Experiências como essas fizeram-me pensar que seria de fato possível trazer à luz, por mera insistência, os grupos patogênicos de representações que, afinal de contas, por certo estavam presentes. E visto que esta insistência exigia esforços de minha parte, e assim sugeria a idéia de que eu tinha que superar uma resistência, a situação conduziu-me de imediato à teoria de que, por meio de meu trabalho psíquico, eu tinha que superar uma força psíquica nos pacientes que se opunha a que as representações patogênicas se tornassem conscientes (fossem lembradas). Uma nova compreensão pareceu abrir-se ante meus olhos quando me ocorreu que esta sem dúvida deveria ser a mesma força psíquica que desempenhava um papel na geração do sintoma histérico e que, na época, impedira que a representação patogênica se tornasse consciente. [...] reconheci uma característica universal de tais representações: eram todas de natureza aflitiva, capazes de despertar afetos de vergonha, de autocensura e de dor psíquica, além do sentimento de estar sendo prejudicado: eram todas de uma espécie que a pessoa preferiria não ter experimentado, que preferiria esquecer. De tudo isso emergiu, como de forma automática, a idéia de defesa (Freud, 1988b, p. 264).

Como a insistência pura e simples parece ter efeito limitado, Freud então passa, em determinado momento da sessão, a utilizar o que ele chama de "artifício técnico": diz ao paciente que vai pressionar sua testa e que, neste momento, virão à tona as lembranças necessárias para a compreensão dos sintomas. Faz essa afirmação

veementemente e orienta o paciente no sentido de relatar tudo que lhe vier à cabeça, independentemente de considerar que não é importante, ou achar que é desagradável falar deste assunto (Freud, 1988b, p. 266).

Surge assim, neste contexto, embora associada à sugestão, a "regra fundamental" da psicanálise. Segundo essa regra o paciente deve "dizer o que pensa e sente sem nada escolher e sem nada omitir do que lhe vem ao espírito, ainda que lhe pareça desagradável de comunicar, ridículo, desprovido de interesse ou despropositado" (Laplanche & Pontalis, 2000, p. 438).

Abandonando paulatinamente a sugestão (o que ocorre definitivamente em torno de 1898), Freud acaba por delimitar, através da "regra fundamental", o método da "associação livre", utilizado também por ele próprio em sua auto-análise (especialmente na análise de seus sonhos). Embora a palavra associação faça parte do termo, esta técnica pode ser aplicada a partir de um elemento dado (como um sonho ou uma palavra do analista) ou ocorrer de forma espontânea (Laplanche & Pontalis, 2000, p. 38).

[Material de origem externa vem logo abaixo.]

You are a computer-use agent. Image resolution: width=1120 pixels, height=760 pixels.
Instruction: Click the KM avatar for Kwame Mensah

Pode-se concluir, portanto, que o uso crítico da técnica hipnótica por Freud levou ao desenvolvimento da técnica psicanalítica em si. Além disso, é neste período que, ao abandonar a hipnose, Freud percebe que sua nova técnica poderia ser usada com sucesso em qualquer tipo de neurose, e não apenas no tratamento da histeria. De qualquer forma, com ou sem a utilização da sugestão, Freud começa a notar a importância da resistência no processo analítico. Afirma (ainda em seu texto de 1895), que é possível reconhecer uma lembrança patogênica, entre outras coisas, pelo fato do paciente descrevê-la como algo sem importância, ao mesmo tempo que só fala dela sob resistência. Seria também usual o paciente culpar o analista por ter "colocado coisas em sua cabeça", ou também acreditar que provocou uma lembrança de propósito. Diante de qualquer forma de resistência, o analista deverá mostrar ao paciente que ele (analista) é quem tem razão, afirmando que qualquer distinção apresentada pelo paciente não passa de resistência, e que a lembrança deverá ser narrada a despeito de qualquer coisa (Freud, 1988b, pp. 273-274).

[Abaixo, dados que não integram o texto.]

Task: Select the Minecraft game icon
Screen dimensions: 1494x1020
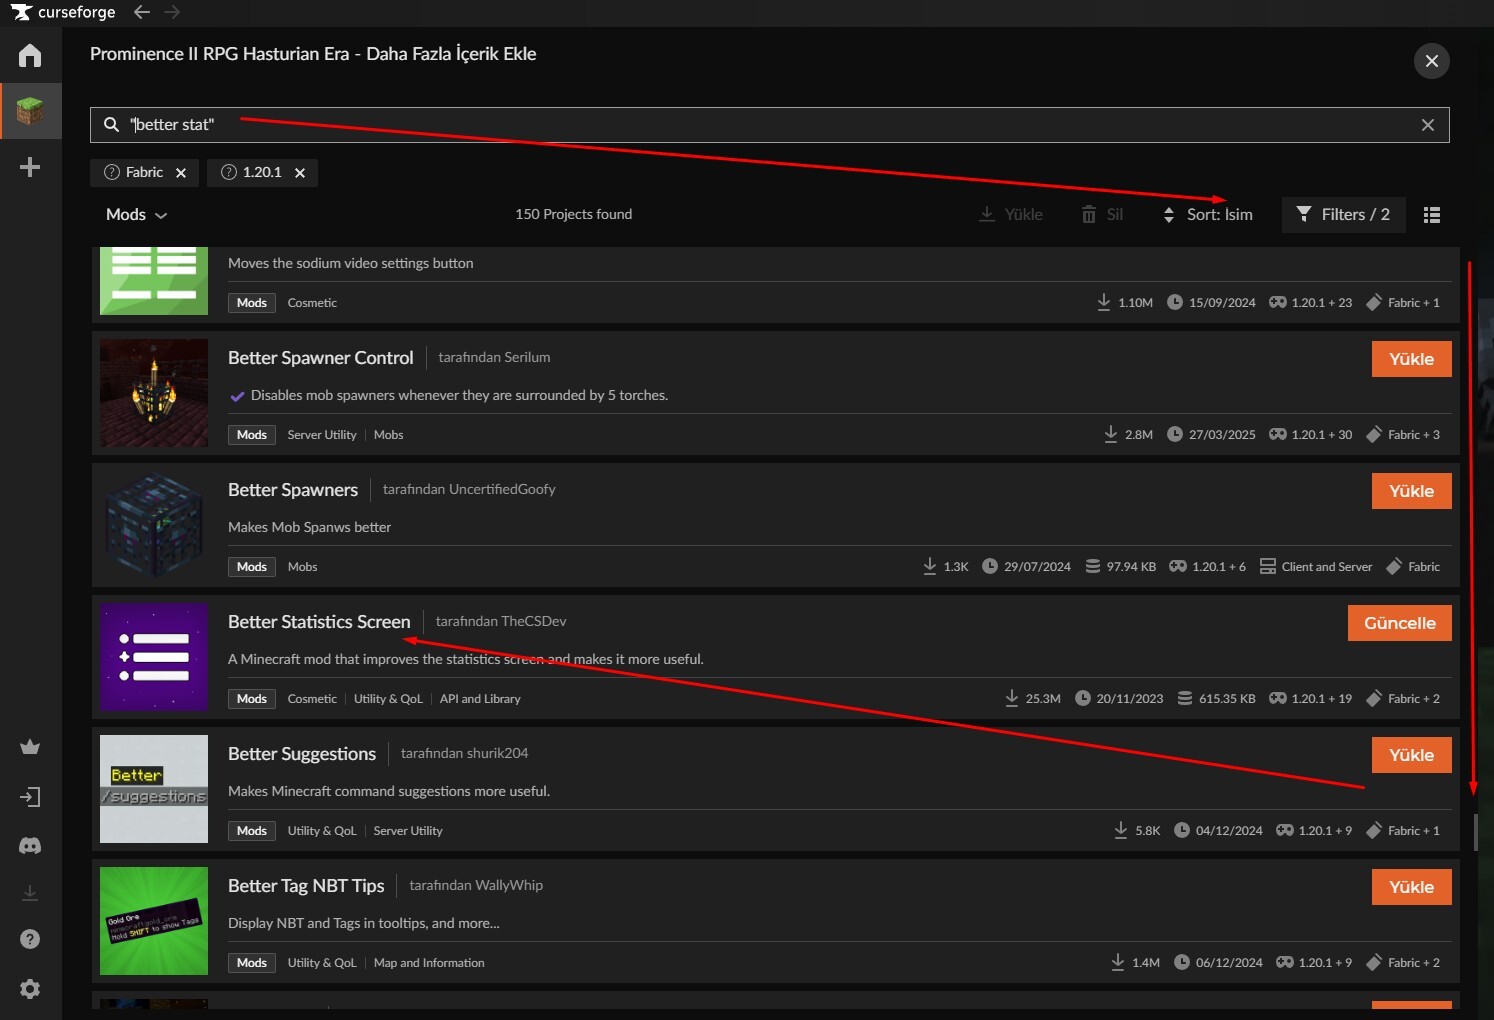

A alavanca mais poderosa para vencer a resistência seria despojá-la de seu valor ou substituí-lo por outro mais poderoso. Não há fórmulas para isso: trabalha-se com o melhor da própria capacidade, tentando dar ao paciente "assistência humana", o que

depende em grande parte da empatia que se possa sentir por cada paciente e da capacidade de "adivinhar" a natureza do caso. Para livrar-se dos sintomas, o paciente precisa verbalizar (com o afeto correspondente), as impressões patogênicas que os causaram – a tarefa terapêutica consistiria unicamente em levar o paciente a fazê-lo (Freud, 1988b, pp. 275-276).